Assignment:
All lines from the one holding "Instruction: Click the price tag sidebar icon" down to the last line of the entries are to be reproduced exactly, with no other lines.

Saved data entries

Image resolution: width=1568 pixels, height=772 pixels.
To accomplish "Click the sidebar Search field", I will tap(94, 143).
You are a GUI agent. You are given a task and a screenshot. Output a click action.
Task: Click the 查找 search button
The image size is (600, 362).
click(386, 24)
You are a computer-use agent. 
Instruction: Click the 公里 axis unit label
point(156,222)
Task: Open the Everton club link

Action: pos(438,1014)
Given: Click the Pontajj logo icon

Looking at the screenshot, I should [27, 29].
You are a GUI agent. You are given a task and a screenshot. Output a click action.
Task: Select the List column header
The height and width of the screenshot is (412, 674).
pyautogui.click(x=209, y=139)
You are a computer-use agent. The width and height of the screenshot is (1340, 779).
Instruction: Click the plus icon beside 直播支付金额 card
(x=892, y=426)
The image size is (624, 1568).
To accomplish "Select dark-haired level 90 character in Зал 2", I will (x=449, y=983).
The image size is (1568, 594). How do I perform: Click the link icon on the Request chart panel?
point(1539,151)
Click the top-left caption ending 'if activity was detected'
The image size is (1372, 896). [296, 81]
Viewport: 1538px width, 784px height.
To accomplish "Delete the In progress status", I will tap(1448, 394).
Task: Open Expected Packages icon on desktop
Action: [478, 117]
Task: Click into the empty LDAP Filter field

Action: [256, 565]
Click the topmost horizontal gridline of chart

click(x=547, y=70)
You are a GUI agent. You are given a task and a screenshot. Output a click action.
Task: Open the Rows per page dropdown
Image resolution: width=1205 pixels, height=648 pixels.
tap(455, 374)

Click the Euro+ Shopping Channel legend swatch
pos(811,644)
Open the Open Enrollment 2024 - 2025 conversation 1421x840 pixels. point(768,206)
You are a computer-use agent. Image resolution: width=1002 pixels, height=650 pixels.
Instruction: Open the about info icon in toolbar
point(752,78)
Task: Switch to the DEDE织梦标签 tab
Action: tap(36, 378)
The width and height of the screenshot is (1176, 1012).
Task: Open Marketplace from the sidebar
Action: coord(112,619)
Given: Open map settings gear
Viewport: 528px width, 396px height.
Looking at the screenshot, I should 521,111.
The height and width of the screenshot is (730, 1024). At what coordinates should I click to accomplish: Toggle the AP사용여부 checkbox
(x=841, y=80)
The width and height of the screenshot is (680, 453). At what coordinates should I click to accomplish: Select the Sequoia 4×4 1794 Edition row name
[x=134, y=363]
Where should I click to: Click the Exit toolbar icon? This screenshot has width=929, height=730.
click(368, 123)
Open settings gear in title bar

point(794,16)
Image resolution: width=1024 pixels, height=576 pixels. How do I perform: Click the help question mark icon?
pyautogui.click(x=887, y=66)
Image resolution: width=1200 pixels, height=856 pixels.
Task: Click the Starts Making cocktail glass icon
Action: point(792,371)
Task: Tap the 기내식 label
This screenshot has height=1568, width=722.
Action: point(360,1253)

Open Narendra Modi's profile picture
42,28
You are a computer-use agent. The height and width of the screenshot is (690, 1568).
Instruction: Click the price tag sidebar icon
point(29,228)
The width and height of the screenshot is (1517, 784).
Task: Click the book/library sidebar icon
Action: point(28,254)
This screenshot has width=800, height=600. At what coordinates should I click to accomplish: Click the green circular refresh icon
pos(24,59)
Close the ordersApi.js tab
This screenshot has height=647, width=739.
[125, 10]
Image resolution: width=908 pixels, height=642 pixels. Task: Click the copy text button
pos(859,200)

Solution to the problem:
Instruction: Click the price tag sidebar icon
point(29,228)
The width and height of the screenshot is (1517, 784).
Task: Click the book/library sidebar icon
Action: point(28,254)
This screenshot has width=800, height=600. At what coordinates should I click to accomplish: Click the green circular refresh icon
pos(24,59)
Close the ordersApi.js tab
This screenshot has height=647, width=739.
[125, 10]
Image resolution: width=908 pixels, height=642 pixels. Task: Click the copy text button
pos(859,200)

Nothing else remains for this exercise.